(EXERCISE AIM):
Every record below should appear in your answer, copied exactly.

(Stored data)
- Opening Delimiter -
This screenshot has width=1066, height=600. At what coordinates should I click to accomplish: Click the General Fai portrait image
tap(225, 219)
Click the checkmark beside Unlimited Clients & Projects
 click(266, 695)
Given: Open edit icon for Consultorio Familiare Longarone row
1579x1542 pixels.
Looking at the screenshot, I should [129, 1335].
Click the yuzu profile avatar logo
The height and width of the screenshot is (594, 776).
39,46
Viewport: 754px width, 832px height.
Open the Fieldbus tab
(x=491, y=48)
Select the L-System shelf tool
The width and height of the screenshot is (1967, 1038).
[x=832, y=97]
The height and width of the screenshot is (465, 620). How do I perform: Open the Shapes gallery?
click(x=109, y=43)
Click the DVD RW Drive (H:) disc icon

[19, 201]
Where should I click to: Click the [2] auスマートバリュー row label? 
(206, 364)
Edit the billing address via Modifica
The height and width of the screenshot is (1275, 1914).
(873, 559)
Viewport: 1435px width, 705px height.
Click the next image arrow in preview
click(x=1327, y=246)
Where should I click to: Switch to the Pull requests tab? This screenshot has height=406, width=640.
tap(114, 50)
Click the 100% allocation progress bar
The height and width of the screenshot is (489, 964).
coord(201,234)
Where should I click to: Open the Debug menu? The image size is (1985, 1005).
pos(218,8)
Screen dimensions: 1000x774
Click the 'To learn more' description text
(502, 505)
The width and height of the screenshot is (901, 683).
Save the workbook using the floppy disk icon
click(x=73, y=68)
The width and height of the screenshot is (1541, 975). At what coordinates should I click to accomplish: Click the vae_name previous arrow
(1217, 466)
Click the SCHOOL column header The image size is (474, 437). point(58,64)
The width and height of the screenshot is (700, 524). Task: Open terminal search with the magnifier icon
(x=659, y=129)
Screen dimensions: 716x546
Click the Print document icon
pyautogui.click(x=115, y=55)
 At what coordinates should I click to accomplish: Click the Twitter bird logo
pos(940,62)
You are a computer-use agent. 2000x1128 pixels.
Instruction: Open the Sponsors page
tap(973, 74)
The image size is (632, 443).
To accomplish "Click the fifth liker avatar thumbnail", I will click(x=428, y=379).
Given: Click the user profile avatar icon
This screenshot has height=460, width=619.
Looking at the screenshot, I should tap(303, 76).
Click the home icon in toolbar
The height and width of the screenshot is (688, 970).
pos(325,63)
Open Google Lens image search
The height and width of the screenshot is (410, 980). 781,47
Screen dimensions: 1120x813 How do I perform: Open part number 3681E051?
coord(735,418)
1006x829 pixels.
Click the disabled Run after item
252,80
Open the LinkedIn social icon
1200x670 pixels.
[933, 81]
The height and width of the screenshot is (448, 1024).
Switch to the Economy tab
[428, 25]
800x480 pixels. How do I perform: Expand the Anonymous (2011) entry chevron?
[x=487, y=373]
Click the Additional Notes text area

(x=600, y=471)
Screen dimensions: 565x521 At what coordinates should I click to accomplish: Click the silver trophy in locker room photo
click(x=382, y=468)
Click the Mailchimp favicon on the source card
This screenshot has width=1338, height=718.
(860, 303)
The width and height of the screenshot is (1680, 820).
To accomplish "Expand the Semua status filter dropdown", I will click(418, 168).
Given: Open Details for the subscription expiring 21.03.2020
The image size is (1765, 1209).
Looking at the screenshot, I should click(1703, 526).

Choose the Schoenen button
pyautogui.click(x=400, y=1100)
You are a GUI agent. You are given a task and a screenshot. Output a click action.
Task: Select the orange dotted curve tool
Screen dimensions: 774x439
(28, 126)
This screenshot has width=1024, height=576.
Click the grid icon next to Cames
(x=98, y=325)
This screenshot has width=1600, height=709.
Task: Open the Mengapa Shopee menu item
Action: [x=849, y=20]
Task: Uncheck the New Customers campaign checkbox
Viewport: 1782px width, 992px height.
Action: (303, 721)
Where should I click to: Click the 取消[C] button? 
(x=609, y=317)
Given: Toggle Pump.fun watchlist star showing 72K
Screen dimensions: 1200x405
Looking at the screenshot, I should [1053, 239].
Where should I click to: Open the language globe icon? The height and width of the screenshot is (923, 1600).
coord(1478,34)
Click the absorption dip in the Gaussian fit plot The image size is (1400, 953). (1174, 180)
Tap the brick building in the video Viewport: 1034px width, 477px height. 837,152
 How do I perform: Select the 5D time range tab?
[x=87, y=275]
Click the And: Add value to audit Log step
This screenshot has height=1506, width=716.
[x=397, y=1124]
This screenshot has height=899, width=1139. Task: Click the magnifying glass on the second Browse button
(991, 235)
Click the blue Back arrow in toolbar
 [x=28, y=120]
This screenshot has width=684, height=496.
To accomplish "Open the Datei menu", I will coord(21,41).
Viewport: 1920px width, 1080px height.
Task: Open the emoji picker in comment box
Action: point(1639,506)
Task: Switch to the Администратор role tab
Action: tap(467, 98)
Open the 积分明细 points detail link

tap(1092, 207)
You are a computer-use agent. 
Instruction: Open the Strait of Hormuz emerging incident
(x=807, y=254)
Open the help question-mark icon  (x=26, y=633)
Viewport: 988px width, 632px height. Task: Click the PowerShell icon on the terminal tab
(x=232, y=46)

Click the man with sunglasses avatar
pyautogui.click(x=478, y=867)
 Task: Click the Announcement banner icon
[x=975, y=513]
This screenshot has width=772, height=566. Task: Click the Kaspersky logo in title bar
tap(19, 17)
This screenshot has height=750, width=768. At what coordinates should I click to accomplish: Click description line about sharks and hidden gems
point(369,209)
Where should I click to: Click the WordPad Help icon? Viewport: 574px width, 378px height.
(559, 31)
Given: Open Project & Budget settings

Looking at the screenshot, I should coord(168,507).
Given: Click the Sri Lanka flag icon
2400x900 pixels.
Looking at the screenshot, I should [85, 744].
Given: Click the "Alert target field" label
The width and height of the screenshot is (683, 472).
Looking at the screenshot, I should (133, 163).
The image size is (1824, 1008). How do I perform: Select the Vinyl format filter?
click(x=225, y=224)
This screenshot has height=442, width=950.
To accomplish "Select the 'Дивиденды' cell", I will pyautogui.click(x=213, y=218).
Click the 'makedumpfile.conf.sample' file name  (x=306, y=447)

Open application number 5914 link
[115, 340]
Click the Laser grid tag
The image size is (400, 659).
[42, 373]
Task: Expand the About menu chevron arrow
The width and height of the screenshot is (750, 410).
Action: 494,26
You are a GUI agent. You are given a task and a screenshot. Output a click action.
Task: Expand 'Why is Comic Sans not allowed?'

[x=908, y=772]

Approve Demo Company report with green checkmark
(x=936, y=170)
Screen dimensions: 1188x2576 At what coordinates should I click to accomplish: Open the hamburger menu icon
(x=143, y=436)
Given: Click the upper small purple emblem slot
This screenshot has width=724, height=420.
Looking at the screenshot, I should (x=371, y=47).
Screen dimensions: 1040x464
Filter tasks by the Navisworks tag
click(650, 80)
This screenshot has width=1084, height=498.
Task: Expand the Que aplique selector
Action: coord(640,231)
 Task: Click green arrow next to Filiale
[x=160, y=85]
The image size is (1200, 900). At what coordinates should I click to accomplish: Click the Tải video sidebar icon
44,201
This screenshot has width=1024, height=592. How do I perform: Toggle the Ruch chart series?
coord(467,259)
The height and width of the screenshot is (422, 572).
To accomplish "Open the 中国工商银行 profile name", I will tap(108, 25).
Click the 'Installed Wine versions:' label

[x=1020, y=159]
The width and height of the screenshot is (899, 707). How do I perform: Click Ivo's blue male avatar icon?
- Closing Delimiter -
(WRITTEN REPLY):
This screenshot has width=1066, height=600. At what coordinates should I click to accomplish: Click the General Fai portrait image
tap(225, 219)
Click the checkmark beside Unlimited Clients & Projects
 click(266, 695)
Given: Open edit icon for Consultorio Familiare Longarone row
1579x1542 pixels.
Looking at the screenshot, I should [129, 1335].
Click the yuzu profile avatar logo
The height and width of the screenshot is (594, 776).
39,46
Viewport: 754px width, 832px height.
Open the Fieldbus tab
(x=491, y=48)
Select the L-System shelf tool
The width and height of the screenshot is (1967, 1038).
[x=832, y=97]
The height and width of the screenshot is (465, 620). How do I perform: Open the Shapes gallery?
click(x=109, y=43)
Click the DVD RW Drive (H:) disc icon

[19, 201]
Where should I click to: Click the [2] auスマートバリュー row label? 
(206, 364)
Edit the billing address via Modifica
The height and width of the screenshot is (1275, 1914).
(873, 559)
Viewport: 1435px width, 705px height.
Click the next image arrow in preview
click(x=1327, y=246)
Where should I click to: Switch to the Pull requests tab? This screenshot has height=406, width=640.
tap(114, 50)
Click the 100% allocation progress bar
The height and width of the screenshot is (489, 964).
coord(201,234)
Where should I click to: Open the Debug menu? The image size is (1985, 1005).
pos(218,8)
Screen dimensions: 1000x774
Click the 'To learn more' description text
(502, 505)
The width and height of the screenshot is (901, 683).
Save the workbook using the floppy disk icon
click(x=73, y=68)
The width and height of the screenshot is (1541, 975). At what coordinates should I click to accomplish: Click the vae_name previous arrow
(1217, 466)
Click the SCHOOL column header The image size is (474, 437). point(58,64)
The width and height of the screenshot is (700, 524). Task: Open terminal search with the magnifier icon
(x=659, y=129)
Screen dimensions: 716x546
Click the Print document icon
pyautogui.click(x=115, y=55)
 At what coordinates should I click to accomplish: Click the Twitter bird logo
pos(940,62)
You are a computer-use agent. 2000x1128 pixels.
Instruction: Open the Sponsors page
tap(973, 74)
The image size is (632, 443).
To accomplish "Click the fifth liker avatar thumbnail", I will click(x=428, y=379).
Given: Click the user profile avatar icon
This screenshot has height=460, width=619.
Looking at the screenshot, I should tap(303, 76).
Click the home icon in toolbar
The height and width of the screenshot is (688, 970).
pos(325,63)
Open Google Lens image search
The height and width of the screenshot is (410, 980). 781,47
Screen dimensions: 1120x813 How do I perform: Open part number 3681E051?
coord(735,418)
1006x829 pixels.
Click the disabled Run after item
252,80
Open the LinkedIn social icon
1200x670 pixels.
[933, 81]
The height and width of the screenshot is (448, 1024).
Switch to the Economy tab
[428, 25]
800x480 pixels. How do I perform: Expand the Anonymous (2011) entry chevron?
[x=487, y=373]
Click the Additional Notes text area

(x=600, y=471)
Screen dimensions: 565x521 At what coordinates should I click to accomplish: Click the silver trophy in locker room photo
click(x=382, y=468)
Click the Mailchimp favicon on the source card
This screenshot has width=1338, height=718.
(860, 303)
The width and height of the screenshot is (1680, 820).
To accomplish "Expand the Semua status filter dropdown", I will click(418, 168).
Given: Open Details for the subscription expiring 21.03.2020
The image size is (1765, 1209).
Looking at the screenshot, I should click(1703, 526).

Choose the Schoenen button
pyautogui.click(x=400, y=1100)
You are a GUI agent. You are given a task and a screenshot. Output a click action.
Task: Select the orange dotted curve tool
Screen dimensions: 774x439
(28, 126)
This screenshot has width=1024, height=576.
Click the grid icon next to Cames
(x=98, y=325)
This screenshot has width=1600, height=709.
Task: Open the Mengapa Shopee menu item
Action: [x=849, y=20]
Task: Uncheck the New Customers campaign checkbox
Viewport: 1782px width, 992px height.
Action: (303, 721)
Where should I click to: Click the 取消[C] button? 
(x=609, y=317)
Given: Toggle Pump.fun watchlist star showing 72K
Screen dimensions: 1200x405
Looking at the screenshot, I should [1053, 239].
Where should I click to: Open the language globe icon? The height and width of the screenshot is (923, 1600).
coord(1478,34)
Click the absorption dip in the Gaussian fit plot The image size is (1400, 953). (1174, 180)
Tap the brick building in the video Viewport: 1034px width, 477px height. 837,152
 How do I perform: Select the 5D time range tab?
[x=87, y=275]
Click the And: Add value to audit Log step
This screenshot has height=1506, width=716.
[x=397, y=1124]
This screenshot has height=899, width=1139. Task: Click the magnifying glass on the second Browse button
(991, 235)
Click the blue Back arrow in toolbar
 [x=28, y=120]
This screenshot has width=684, height=496.
To accomplish "Open the Datei menu", I will coord(21,41).
Viewport: 1920px width, 1080px height.
Task: Open the emoji picker in comment box
Action: point(1639,506)
Task: Switch to the Администратор role tab
Action: tap(467, 98)
Open the 积分明细 points detail link

tap(1092, 207)
You are a computer-use agent. 
Instruction: Open the Strait of Hormuz emerging incident
(x=807, y=254)
Open the help question-mark icon  (x=26, y=633)
Viewport: 988px width, 632px height. Task: Click the PowerShell icon on the terminal tab
(x=232, y=46)

Click the man with sunglasses avatar
pyautogui.click(x=478, y=867)
 Task: Click the Announcement banner icon
[x=975, y=513]
This screenshot has width=772, height=566. Task: Click the Kaspersky logo in title bar
tap(19, 17)
This screenshot has height=750, width=768. At what coordinates should I click to accomplish: Click description line about sharks and hidden gems
point(369,209)
Where should I click to: Click the WordPad Help icon? Viewport: 574px width, 378px height.
(559, 31)
Given: Open Project & Budget settings

Looking at the screenshot, I should coord(168,507).
Given: Click the Sri Lanka flag icon
2400x900 pixels.
Looking at the screenshot, I should [85, 744].
Given: Click the "Alert target field" label
The width and height of the screenshot is (683, 472).
Looking at the screenshot, I should (133, 163).
The image size is (1824, 1008). How do I perform: Select the Vinyl format filter?
click(x=225, y=224)
This screenshot has height=442, width=950.
To accomplish "Select the 'Дивиденды' cell", I will pyautogui.click(x=213, y=218).
Click the 'makedumpfile.conf.sample' file name  (x=306, y=447)

Open application number 5914 link
[115, 340]
Click the Laser grid tag
The image size is (400, 659).
[42, 373]
Task: Expand the About menu chevron arrow
The width and height of the screenshot is (750, 410).
Action: 494,26
You are a GUI agent. You are given a task and a screenshot. Output a click action.
Task: Expand 'Why is Comic Sans not allowed?'

[x=908, y=772]

Approve Demo Company report with green checkmark
(x=936, y=170)
Screen dimensions: 1188x2576 At what coordinates should I click to accomplish: Open the hamburger menu icon
(x=143, y=436)
Given: Click the upper small purple emblem slot
This screenshot has width=724, height=420.
Looking at the screenshot, I should (x=371, y=47).
Screen dimensions: 1040x464
Filter tasks by the Navisworks tag
click(650, 80)
This screenshot has width=1084, height=498.
Task: Expand the Que aplique selector
Action: coord(640,231)
 Task: Click green arrow next to Filiale
[x=160, y=85]
The image size is (1200, 900). At what coordinates should I click to accomplish: Click the Tải video sidebar icon
44,201
This screenshot has width=1024, height=592. How do I perform: Toggle the Ruch chart series?
coord(467,259)
The height and width of the screenshot is (422, 572).
To accomplish "Open the 中国工商银行 profile name", I will tap(108, 25).
Click the 'Installed Wine versions:' label

[x=1020, y=159]
The width and height of the screenshot is (899, 707). How do I perform: Click Ivo's blue male avatar icon?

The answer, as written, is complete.